= Lew Powell =

Lew Powell is an American journalist, author, and newspaper editor. He began his career by founding and editing the independent liberal monthly newspaper Mississippi Freelance. He reported and edited for The Charlotte Observer for thirty-four years and has written several books about North Carolina.

== Early life ==
Powell was born in Helena, Arkansas, and grew up in Mississippi in a farming family. He attended the University of Mississippi and majored in accounting before choosing a career in journalism.

== Career ==
After graduating, Powell became a sportswriter at the Jacksonville Journal, and then a journalist for the Delta Democrat-Times in Greenville, Mississippi. In 1969 he co-founded the liberal monthly newspaper Mississippi Freelance with his Delta Democrat-Times colleague Ed Williams.

The name of the newspaper was chosen to parody an old newspaper, the Mississippi Free Lance, which had been published by former Mississippi governor and U.S. Senator Theodore G. Bilbo, an ardent white supremacist. The Freelance criticized racism and ineptitude in Mississippi politicians, universities, and particularly the state's Mississippi State Sovereignty Commission. The newspaper's motto was "reporting the unreported." The paper's Washington bureau chief was journalist and historian Curtis Wilkie. Mississippi Freelance was published from April 1969 to March 1970.

Powell was hired as a feature writer at The Charlotte Observer in 1974 and remained at the newspaper until his retirement 35 years later. At the Charlotte Observer, Powell was known for his profiles of people, his annual “Carolina Follies,” an end-of-year collection of the absurd, his quizzes about North Carolina, his Milestones, and his 20 Questions. He retired as the paper’s Forum editor, having reviewed and published more than 50,000 letters to the newspaper. Powell retired from the Charlotte Observer in April 2009.

His work as a journalist at the Observer and his time in Charlotte led to a passion for the history and culture of North Carolina. In a newspaper article, Powell cites a particular interest in the conflicts between liberal ideology in Charlotte and conservative forces elsewhere in the state.
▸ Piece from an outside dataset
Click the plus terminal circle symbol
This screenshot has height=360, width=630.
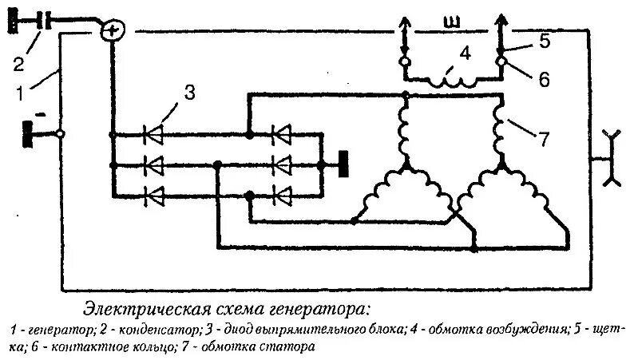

Powell has published several books about North Carolina, with a focus on lesser-known and off-beat information about the state. His books include On This Day in North Carolina, which shares obscure facts about each day in the state’s history, The Ultimate North Carolina Quiz Book, and Lew Powell's Carolina Follies: A Nose-Tweaking Look at Life in Two Great and Goofy States. In 2011, he was interviewed in a documentary about Camp Greene, a World War I United States Army facility in Charlotte, North Carolina. He is a regular contributor to the blog North Carolina Miscellany, a project of the University of North Carolina’s North Carolina Collection.

==Personal life==
Powell lives in Charlotte, North Carolina with his wife, poet, author, and journalist Dannye Romine Powell.
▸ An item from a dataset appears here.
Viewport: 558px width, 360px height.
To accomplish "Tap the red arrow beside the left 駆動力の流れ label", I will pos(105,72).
In a 2012 newspaper article about his hobby of collecting North Carolina artifacts and documenting North Carolina history, Powell is quoted as saying, "I simply love discovering things otherwise not well known. North Carolina is unique because we have our own quirky culture and history, and I love to share that with people."
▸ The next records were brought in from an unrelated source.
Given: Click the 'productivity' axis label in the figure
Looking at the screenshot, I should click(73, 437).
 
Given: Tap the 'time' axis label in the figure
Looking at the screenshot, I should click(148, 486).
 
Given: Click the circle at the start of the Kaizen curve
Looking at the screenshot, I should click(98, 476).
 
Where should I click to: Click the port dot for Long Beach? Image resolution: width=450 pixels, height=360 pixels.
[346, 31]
Powell’s hobby of collecting pin-back buttons resulted in a significant collection of items, which he donated to the North Carolina Collection in the Wilson Special Collections Library at the University of North Carolina at Chapel Hill. In 2007 he donated 2,698 pin-back buttons, badges, ribbons, cloth swatches, promotional cards, and stickers related to politics in North Carolina. Additional donated items include regional travel souvenirs, protest movements, musical ephemera such as concert posters and tickets, advertisements for North Carolina products, and materials related to college and professional athletic teams.

== Works ==
- Powell, Lew (1990). "Lew Powell's Carolina Follies: A Nose-Tweaking Look at Life in Two Great and Goofy States"
- Powell, Lew (1996). "On This Day in North Carolina"
- Powell, Lew (1999). "The Ultimate North Carolina Quiz Book"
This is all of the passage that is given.